[Gluster-devel] Rolling upgrades from glusterfs 3.4 to 3.5

Thu Jun 12 13:22:31 UTC 2014

Hi Vijay,

Since glusterfs 3.5, posix_lookup() sends ESTALE instead of ENOENT [1] 
when when a parent gfid (entry) is not present on the brick . In a 
replicate set up, this causes a problem because AFR gives more priority 
to ESTALE than ENOENT, causing IO to fail [2]. The fix is in progress at 
[3] and is client-side specific , and would make it to 3.5.2

But we will still hit the problem when rolling upgrade is performed from 
3.4 to 3.5,  unless the clients are also upgraded to 3.5: To elaborate 
an example:

0) Create a 1x2 volume using 2 nodes and mount it from client. All 
machines are glusterfs 3.4
1) Perform for i in {1..30}; do mkdir $i; tar xf glusterfs-3.5git.tar.gz 
-C $i& done
2) While this is going on, kill one of the node in the replica pair and 
upgrade it to glusterfs 3.5 (simulating rolling upgrade)
3) After a while, kill all tar processes
4) Create a backup directory and move all 1..30 dirs inside 'backup'
5) Start the untar processes in 1) again
6) Bring up the upgraded node. Tar fails with estale errors.

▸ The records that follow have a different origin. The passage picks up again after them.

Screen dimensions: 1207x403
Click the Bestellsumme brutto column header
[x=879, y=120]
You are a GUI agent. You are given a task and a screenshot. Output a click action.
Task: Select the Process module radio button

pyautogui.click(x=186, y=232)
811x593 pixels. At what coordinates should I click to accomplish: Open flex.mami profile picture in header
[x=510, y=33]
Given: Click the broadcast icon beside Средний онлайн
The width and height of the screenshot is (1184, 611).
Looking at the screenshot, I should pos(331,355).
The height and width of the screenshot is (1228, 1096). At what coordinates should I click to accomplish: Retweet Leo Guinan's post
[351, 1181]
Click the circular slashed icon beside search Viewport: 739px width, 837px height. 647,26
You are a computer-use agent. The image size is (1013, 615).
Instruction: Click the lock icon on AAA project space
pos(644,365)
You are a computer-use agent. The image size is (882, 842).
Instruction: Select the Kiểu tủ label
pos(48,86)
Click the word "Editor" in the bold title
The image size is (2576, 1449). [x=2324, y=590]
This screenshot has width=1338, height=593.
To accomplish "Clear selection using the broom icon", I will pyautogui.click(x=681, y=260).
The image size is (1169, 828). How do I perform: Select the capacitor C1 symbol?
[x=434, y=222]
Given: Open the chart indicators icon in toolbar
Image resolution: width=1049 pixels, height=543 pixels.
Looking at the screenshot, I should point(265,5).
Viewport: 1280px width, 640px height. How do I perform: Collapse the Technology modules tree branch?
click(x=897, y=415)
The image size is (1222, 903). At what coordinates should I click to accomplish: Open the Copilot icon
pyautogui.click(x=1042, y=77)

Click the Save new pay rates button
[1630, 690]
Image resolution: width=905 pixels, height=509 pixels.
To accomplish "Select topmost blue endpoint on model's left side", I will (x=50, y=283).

Essentially the errors occur because [3] is a client side fix. But 
rolling upgrades are targeted at servers while the older clients still 
need to access them without issues.

A solution is to have a fix in the posix translator wherein the newer 
client passes it's version (3.5) to posix_lookup() which then sends 
ESTALE if version is 3.5 or newer but sends ENOENT instead if it is an 
older client. Does this seem okay?

[1] http://review.gluster.org/6318
[2] https://bugzilla.redhat.com/show_bug.cgi?id=1106408
[3] http://review.gluster.org/#/c/8015/